I had included CSV.jl at some point, but I dropped it because:

  • The CSV.jl is single threaded in the db-benchmark scripts, and it may not be fair to CSV.jl
  • And, it is not a good idea to enable multi-threading in CSV.jl.

Why is it not a good idea to enable multi-threading in CSV.jl?

because DLMReader does not use the user defined function directly, it internally creates a new object from the passed function and sends that particular object to the informater. the register_informat function does this task.

1 Like

You are right;

  • the proposed benchmarks are related to db-benchmark - there are some discussions to include a reading task in those benchmark + since, I have used those benchmarks for InMemoryDatasets, I decided to reuse them for this announcement.
  • There is no missing values in the benchmarked files - this would not change anything for DLMReader, since, the package allocates union of missing for every reading.
  • CSV.jl uses chained vector from SentinelArrays.jl, and random access in chained vectors is expensive, thus, it would slow down the subsequence operations on data sets.
  • Enabling multi-threading for CSV.jl significantly increases the memory usage.
  • Additionally, it slows down the importing files significantly for the benchmarks mentioned in this post.
2 Likes

DLMReader could be used together with InMemoryDatasets.jl to try to beat other solutions (Polars) on the full Database-like ops benchmark

3 Likes

One interesting thing that I noticed during these benchmarkings is that for the 1e9 join task, the combination of InMemoryDatasets and DLMReader finish reading and processing data long before other packages realise that they are failing in the reading part!

2 Likes

I’m sure there are good reasons for registering informats, but I meant why filereader doesn’t do it automatically?
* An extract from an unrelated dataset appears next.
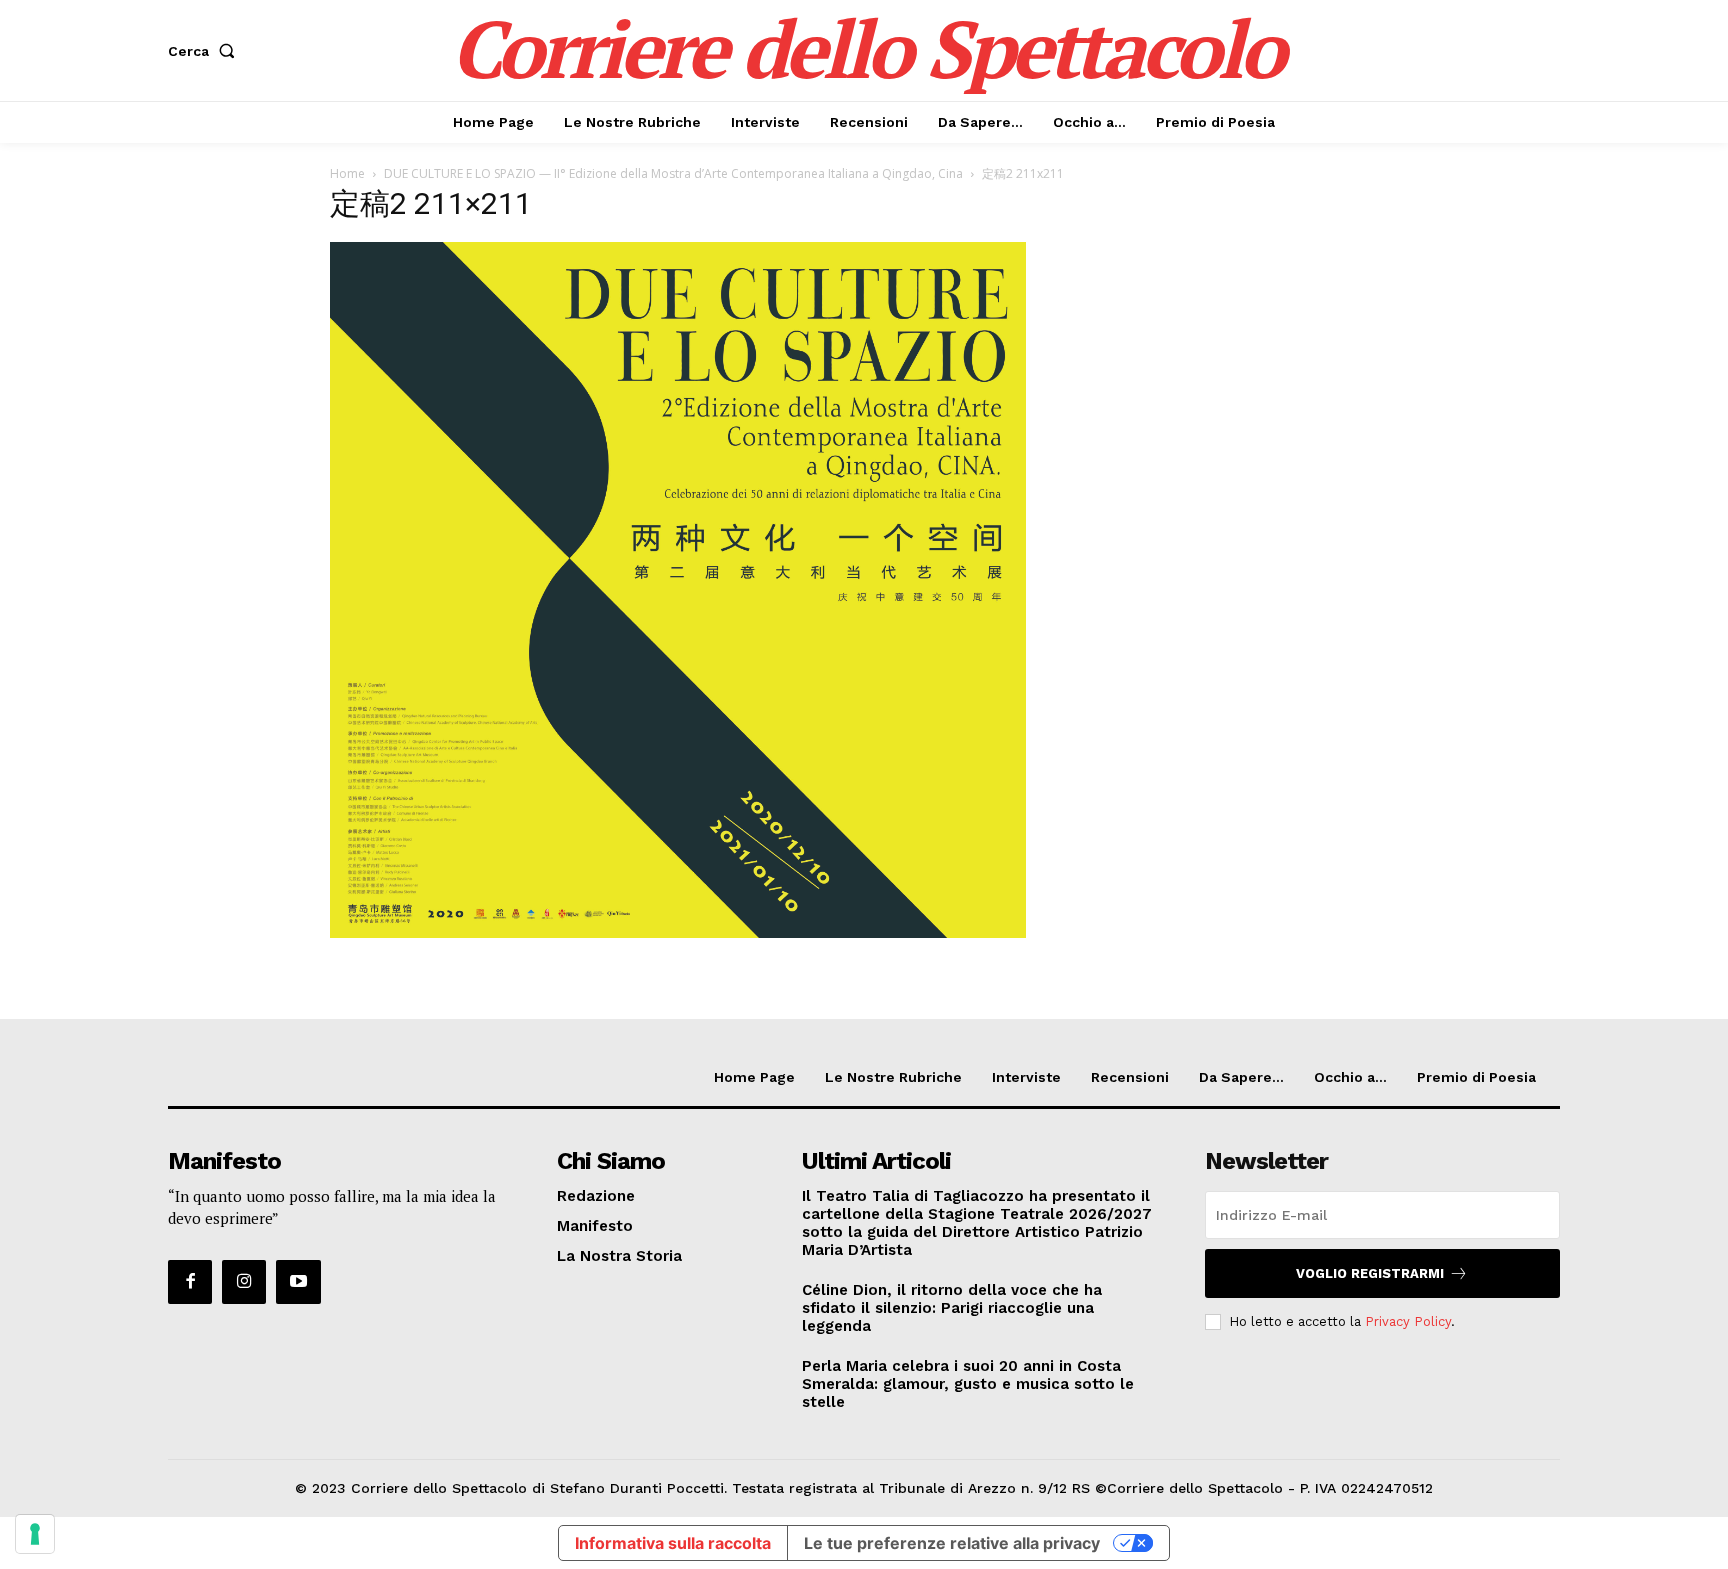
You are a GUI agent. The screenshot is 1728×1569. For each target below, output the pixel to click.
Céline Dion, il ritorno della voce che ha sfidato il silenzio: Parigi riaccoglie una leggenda (952, 1308)
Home (347, 173)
I never been a fan of CSV.jl special array type for reading CSV Files but I never thought it degrades performance!!! :open_mouth:

it’s related with this:

I’m confused?? :confused: I shouldn’t use inlinestring they’r slow?? how’s related to chain vector and random access?
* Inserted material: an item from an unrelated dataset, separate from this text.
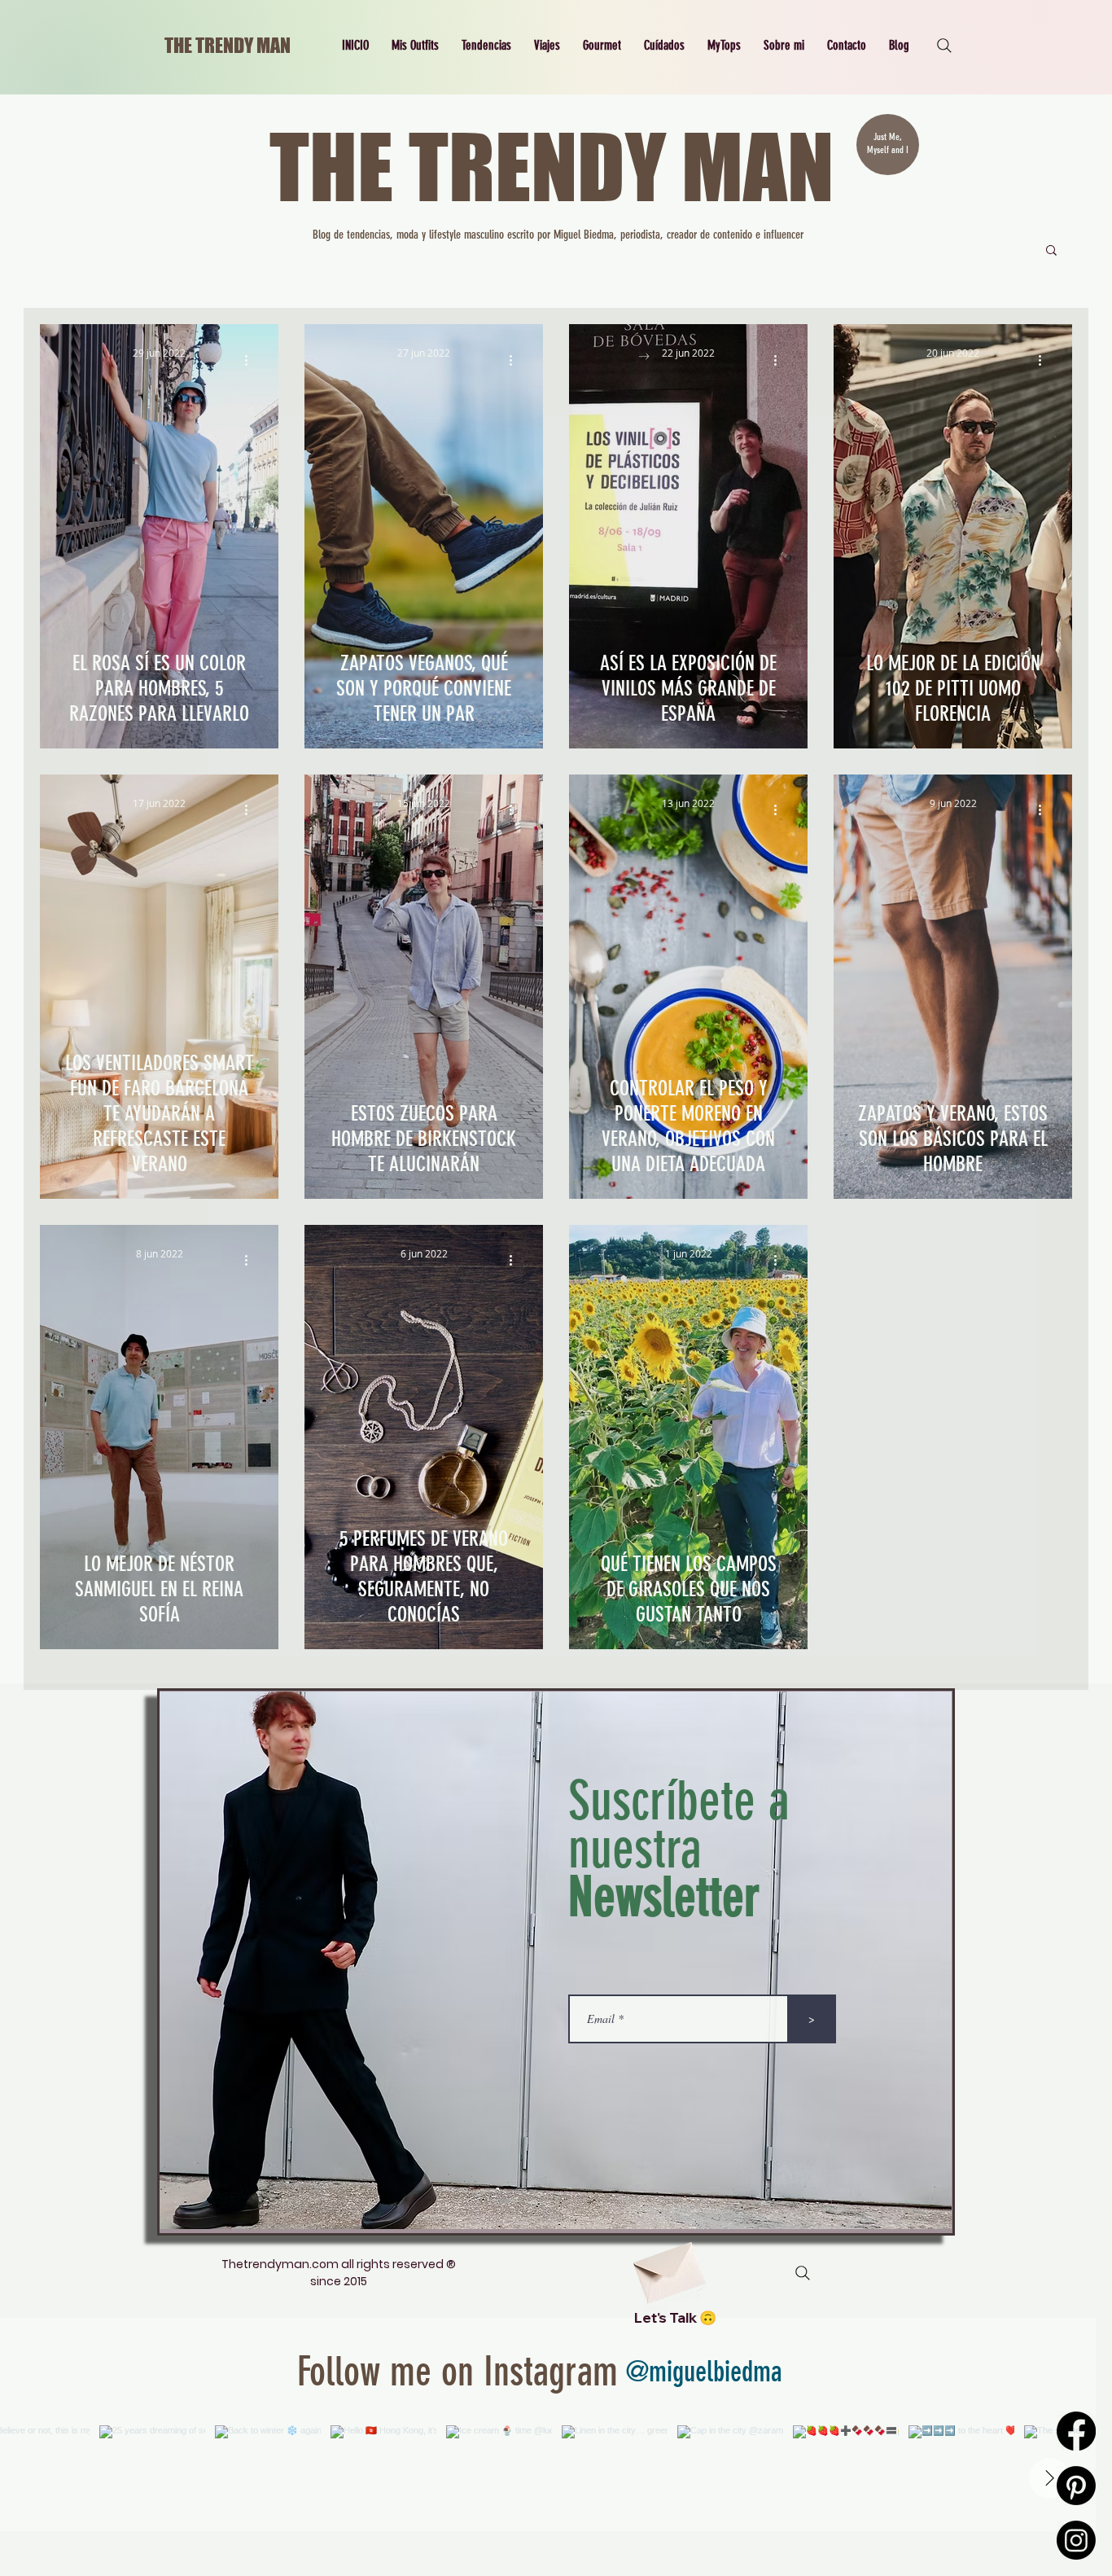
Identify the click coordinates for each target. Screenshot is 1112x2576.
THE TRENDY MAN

Registering an informat needs compilation, thus, if the filereader function does this, it triggers compilation every time (which is not ideal). However, this also means redefining a function would not change the definition of already registered infomrat.

1 Like

To be precise, my comment about chained vectors would not be an issue for small data sets, it would be a problem in scenarios where user works with large data sets (or in benchmarkings) and mostly for those operations which need random getindex (so using InlineStrings is ok - Actually, DLMReader supports InlineStrings out of the box )

Due to this issue we are using Parsers for parsing Float64 and Float32.